Recopiez, dans l'article sur le village de Deir Nidham, le passage qui va de « Mohammed Yihyeh Tamimi » jusqu'à « de Tel Aviv. » inclus.

→ TEXTE EXTRAIT
"""
Traduit par Fausto Giudice, Tlaxcala
Pendant près de deux mois, les Forces de défense israéliennes ont fermé toutes les entrées du village de Deir Nidham, à l'exception d'une seule, où des soldats étaient postés jour et nuit. Pendant cette période, l'armée a également effectué des raids sur les maisons et l'école locale.
Mohammed Yihyeh Tamimi s'appuie sur un mur de la petite pièce qu'il utilise pour stocker la ferraille qu'il achète et vend occasionnellement. Il est handicapé et peut à peine se déplacer, ayant été blessé en 1987 dans un accident de travail dans la ville d'Azor, au sud-est de Tel Aviv.
"""
→ DONNÉES FOURNIES
"""
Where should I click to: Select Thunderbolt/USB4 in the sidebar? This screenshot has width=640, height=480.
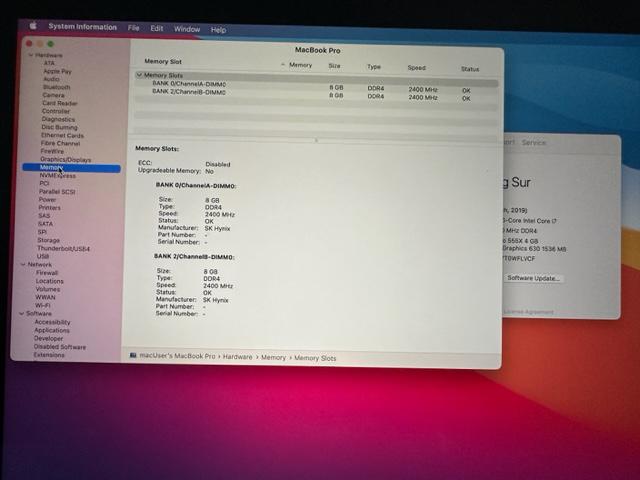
"""
→ RÉPONSE COMPLÈTE
Mohammed Yihyeh Tamimi s'appuie sur un mur de la petite pièce qu'il utilise pour stocker la ferraille qu'il achète et vend occasionnellement. Il est handicapé et peut à peine se déplacer, ayant été blessé en 1987 dans un accident de travail dans la ville d'Azor, au sud-est de Tel Aviv.